The revolution in the publishing industry continues. And small computers continue to be the great equalizers…
The political strategy of the two major parties continues and will likely govern what happens in the debates. The Democrats can’t run on their record, and indeed would prefer that you didn’t look at the economic picture. They do not seem to have a program for the future that they want to sell. The attractiveness of Hope and Change carried the last presidential election, but apparently they don’t want to try that one again, nor is “We’re the ones you’ve been waiting for.”
That leaves scaring the voters away from Romney and Ryan.

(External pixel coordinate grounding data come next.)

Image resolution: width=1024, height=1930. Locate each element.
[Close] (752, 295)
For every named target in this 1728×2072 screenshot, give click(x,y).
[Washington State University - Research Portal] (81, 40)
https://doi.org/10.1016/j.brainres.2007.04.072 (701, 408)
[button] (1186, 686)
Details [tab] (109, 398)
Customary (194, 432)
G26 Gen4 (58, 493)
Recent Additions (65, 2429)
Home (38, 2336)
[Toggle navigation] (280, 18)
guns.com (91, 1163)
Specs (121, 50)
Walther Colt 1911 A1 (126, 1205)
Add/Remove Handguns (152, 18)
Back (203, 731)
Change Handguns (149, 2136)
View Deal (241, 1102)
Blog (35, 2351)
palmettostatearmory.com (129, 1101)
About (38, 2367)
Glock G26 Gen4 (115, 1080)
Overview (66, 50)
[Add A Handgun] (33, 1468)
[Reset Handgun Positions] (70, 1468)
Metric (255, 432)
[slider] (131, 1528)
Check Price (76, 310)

Don’t elect them, they’re horrible.
This pretty well dictates the Republican strategy: make no mistakes, and show that our candidates are worthy and display dignitas. We’re not scary people. We know what we are doing. We’ve given you a broad picture of what we’ll do. We’ve shown you that we care. We’re the good guys.
Given those strategies the rest of the campaign is pretty predictable. The Democrats win if the Republicans do something really frightening. Democrat strategists say they already did, with Romney’s remarks about the 47% who don’t pay income taxes, and they’ll continue to emphasize that remark as showing that Romney is not worthy to be President.
Of course the frightening thing is that we have come close to the point where more people get entitlements than pay taxes. That’s only frightening to old fashioned freedom advocates, of course. It has long been the goal of a large part of the political public, who don’t worry much about dependences and who do not believe that the Iron Law of bureaucracy dooms the best intentioned welfare state. But we’ve been through all that before. Freedom is not free. Free men are not equal. Equal men are not free. Liberty has its costs. This is a Republic, not a Democracy. And other such dull truisms, which just happen to be true, and alas are now treated as platitudes.
I can recommend the review of the Chester Finn and Jessica Hockett book Dazed and Gifted in today’s Wall Street Journal. http://online.wsj.com/article/SB10000872396390444032404578010662785531602.html?mod=googlenews_wsj
I haven’t read the book but I will order it. Finn is often worth reading.